Given the Laboratory’s leadership role in the world of supercomputing and the mission-critical work we perform with our HPC capabilities, we necessarily take a broad view that goes beyond siting a single system and preparing codes to run efficiently on it. In fact, if we are to sustain our competence in computing and continue to lead in supercomputing, we must strategically focus on three interrelated areas over the coming decade: (1) platforms and the direction that vendors’ business models are taking; (2) codes that effectively use these platforms, possibly in novel ways; and (3) facilities that can effectively operate very large computers.
As for platforms, the Department of Energy’s National Nuclear Security Administration (NNSA) and Office of Science are both investing in developing exascale technology, including systems software, hardware components, codes, and engineering technology. The Exascale Computing Program’s goal currently is to build the first exascale system by 2021, while NNSA’s Advanced Simulation and Computing (ASC) Program aims to site production-ready exascale platforms soon thereafter. By 2023, an ASC exascale system should be in production at Lawrence Livermore. Many people at Livermore are already involved in exascale work, in both research and development and leadership capacities.

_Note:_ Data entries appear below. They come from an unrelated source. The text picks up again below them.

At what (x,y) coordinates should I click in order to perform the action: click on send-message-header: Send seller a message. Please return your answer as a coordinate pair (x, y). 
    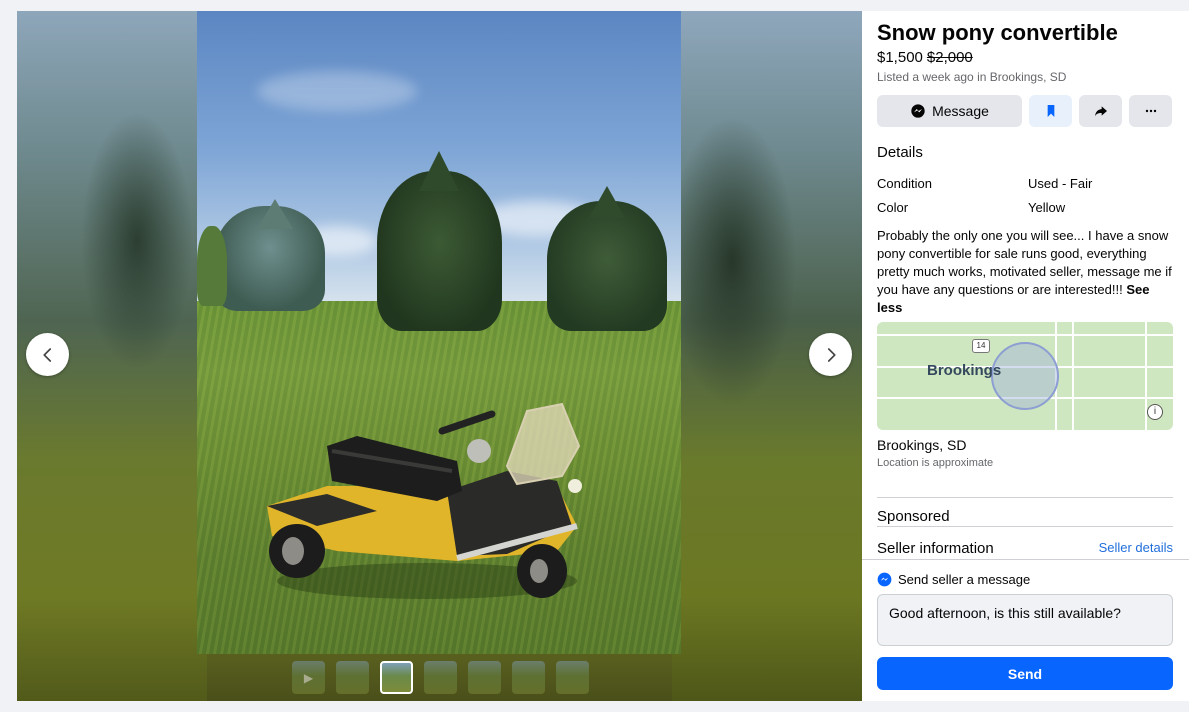
    Looking at the image, I should click on (1025, 580).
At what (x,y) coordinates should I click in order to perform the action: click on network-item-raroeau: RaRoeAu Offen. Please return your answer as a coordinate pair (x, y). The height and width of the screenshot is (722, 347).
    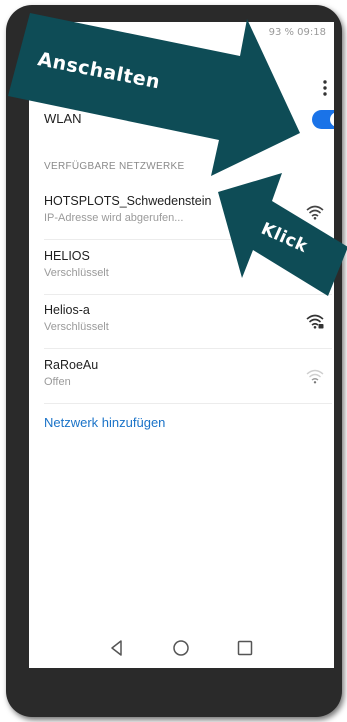
    Looking at the image, I should click on (188, 383).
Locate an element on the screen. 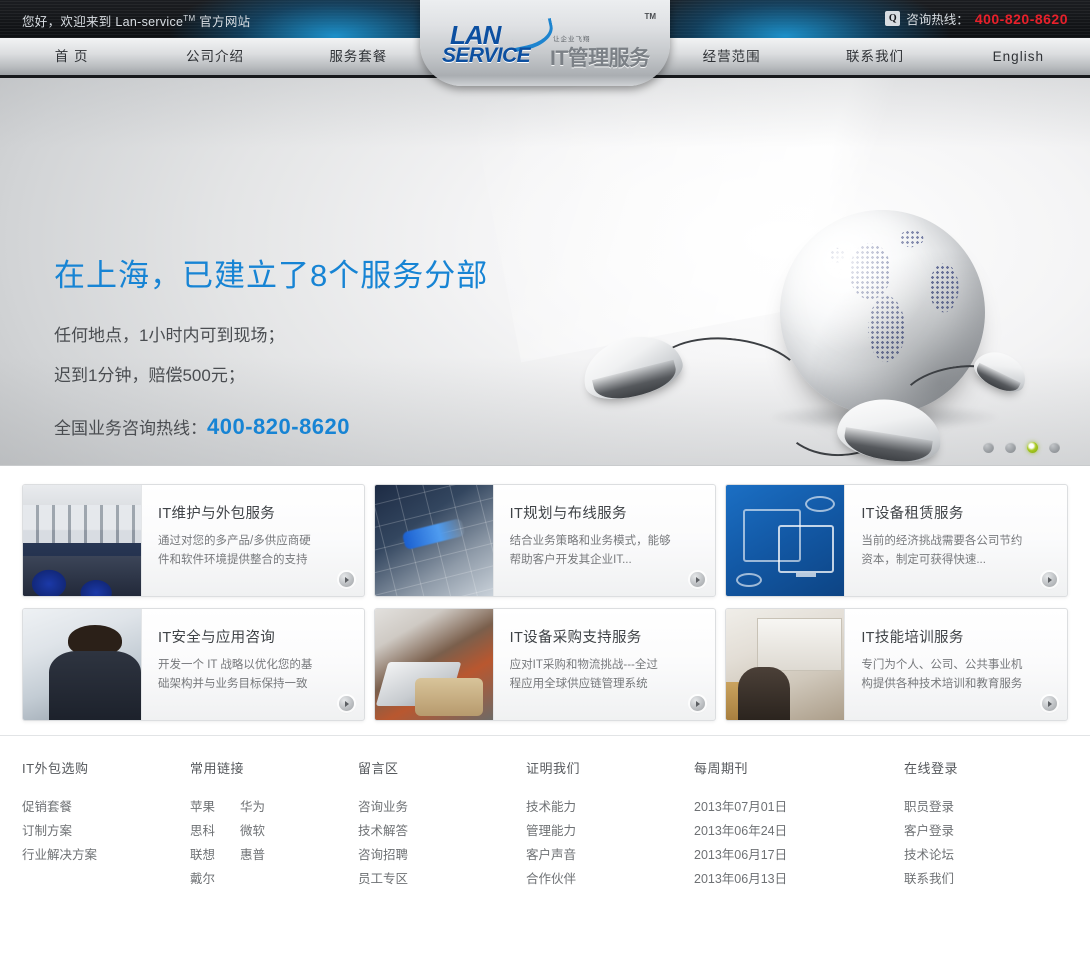 Image resolution: width=1090 pixels, height=960 pixels. cloud-computing-image is located at coordinates (786, 540).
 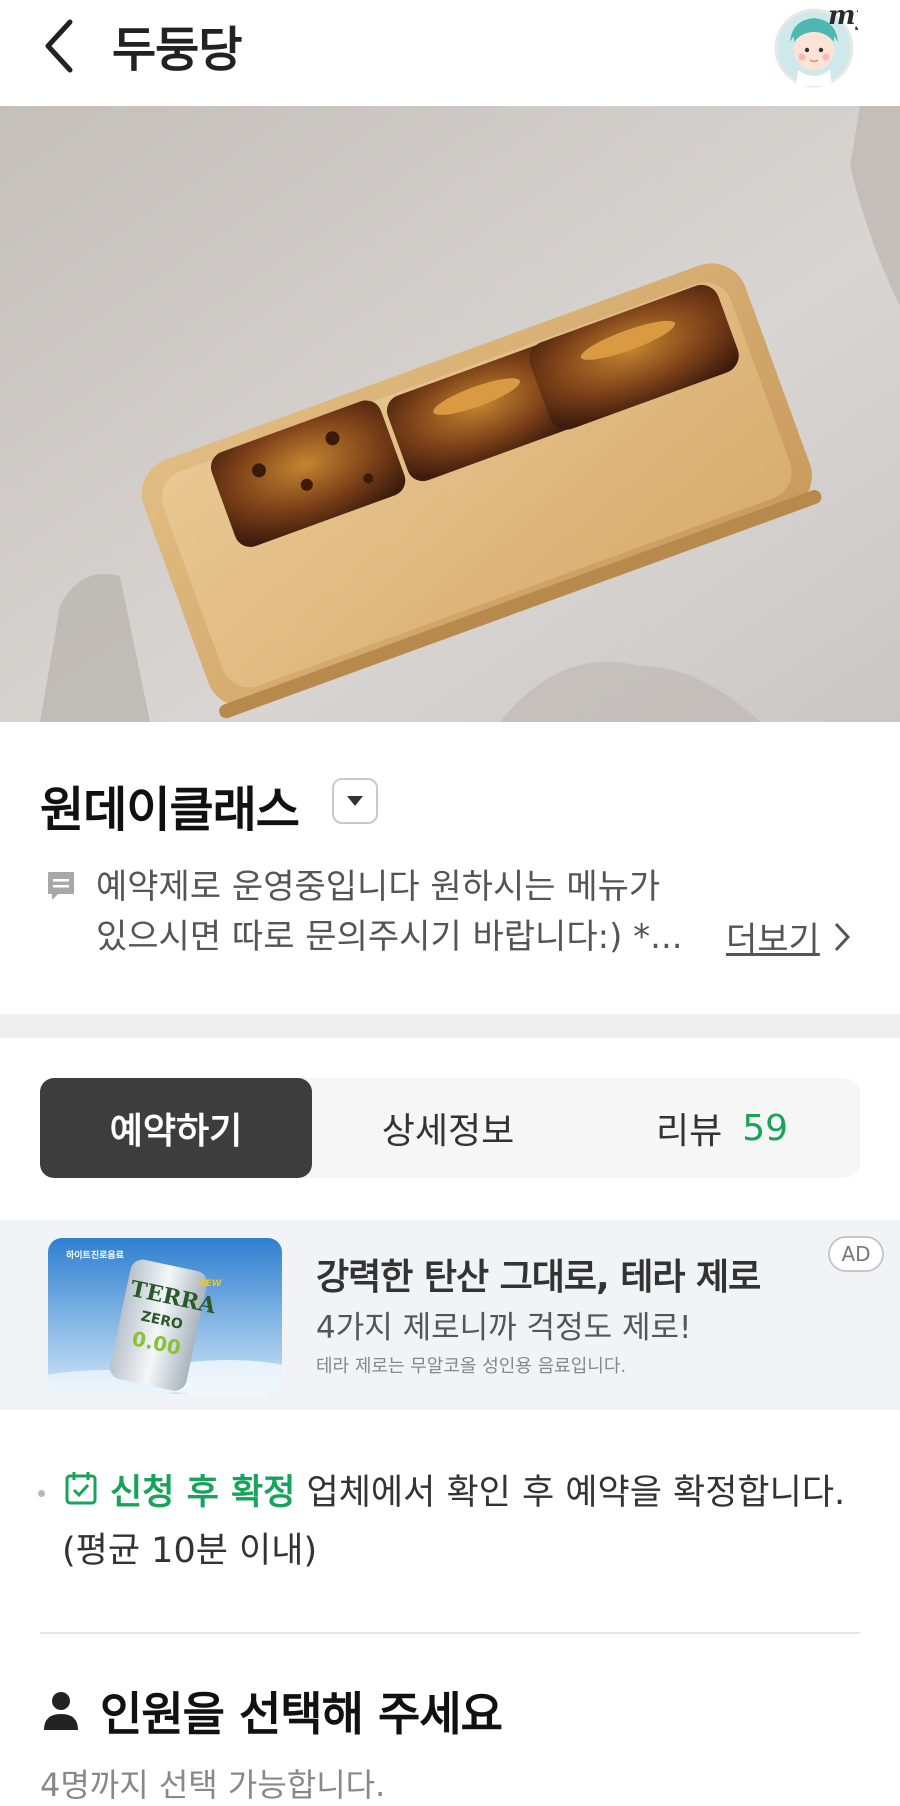 I want to click on section-divider, so click(x=450, y=1026).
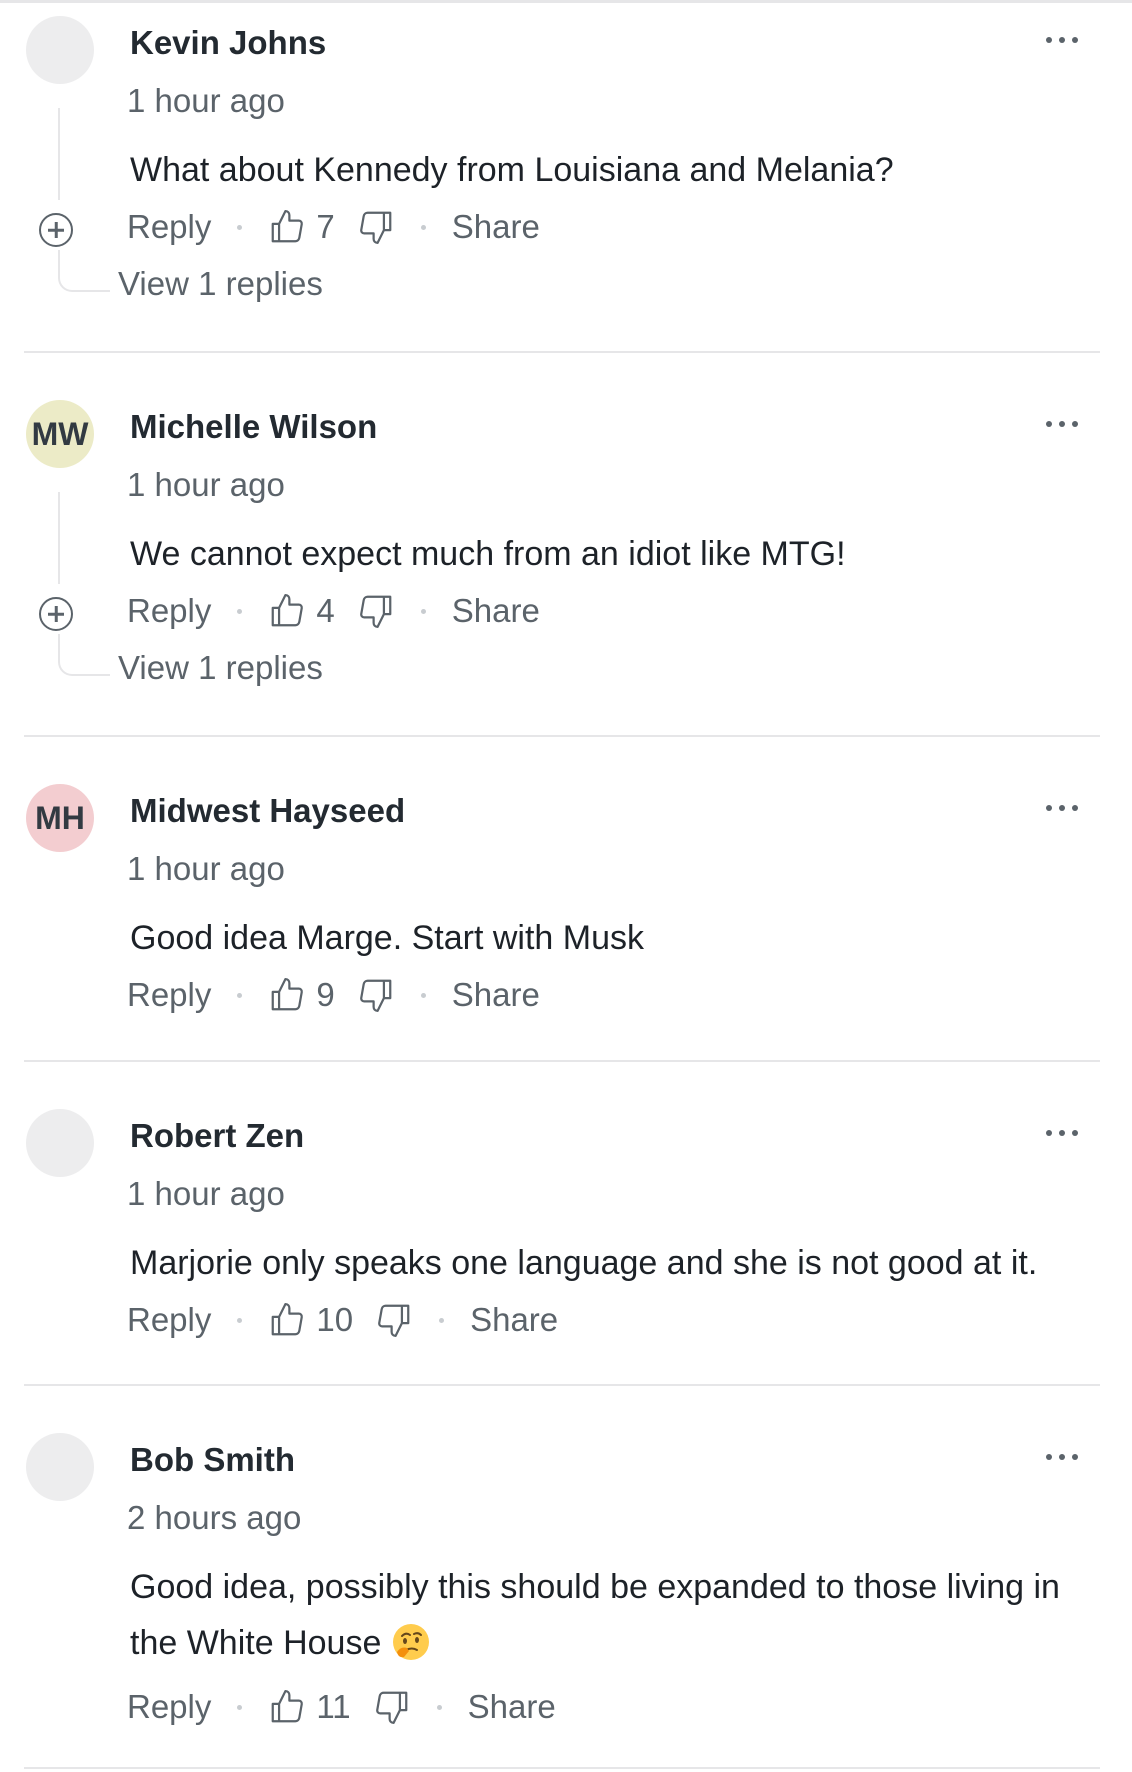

At the same time, hardware vendors are moving strongly in the direction of artificial intelligence, deep learning, and other brain-emulating cognitive processes. One could even say these will be front and center in vendors’ business plans, with simulation being secondary. We will therefore need to invest cleverly so that such capabilities can be harnessed to support our needs. Sierra will feature elements likely to play a role in deep-learning computing, including use of graphic processing units and substantial amounts of nonvolatile memory. In this sense, we can view Sierra as an on-ramp, or training ground, for what is coming soon.
As for the second strategic element, the ASC Program is investing heavily in next-generation codes, in particular developing a next-generation nuclear weapons performance code. The Center of Excellence (COE) for Sierra and its institutional counterpart are playing an important role in code preparation for Sierra and beyond. The creation of an institutional COE for non-ASC codes was driven by the realization that the Laboratory cannot be healthy as an institution unless all its scientists have access to a similarly advanced computational environment. What must come soon is aggressive investment in cognitive simulation, that is, simulation assisted by cognitive processes. One such scenario is a cognitive process monitoring a simulation and redirecting its execution when it senses trouble or opportunity. Some intriguing early work already conducted at Livermore indicates that such techniques could potentially speed up some computational studies by an order of magnitude or more.
The third element of Livermore’s supercomputing strategy is facilities. Computers are becoming more power-hungry and storage-heavy. The Laboratory is currently exploring a variety of strategies to create an efficient, sustainable facility that could support multiple exascale platforms simultaneously. The most ambitious and leading candidate is a facility—achievable by 2020—that would provide Livermore computers up to 80 megawatts and sufficient cooling capacity. Last year we built a new facility—Building 654—that is an engineer’s dream of efficiency (if not an architect’s vision of beauty). This new facility will serve our needs for many years and can be expanded in modular fashion for additional space.
In short, supercomputing at Livermore remains a vital and rapidly evolving core component of overall institutional strategy. We continue to take a long view. Livermore already has a vision of what supercomputing could look like in 10 years. Now it is time to execute that vision.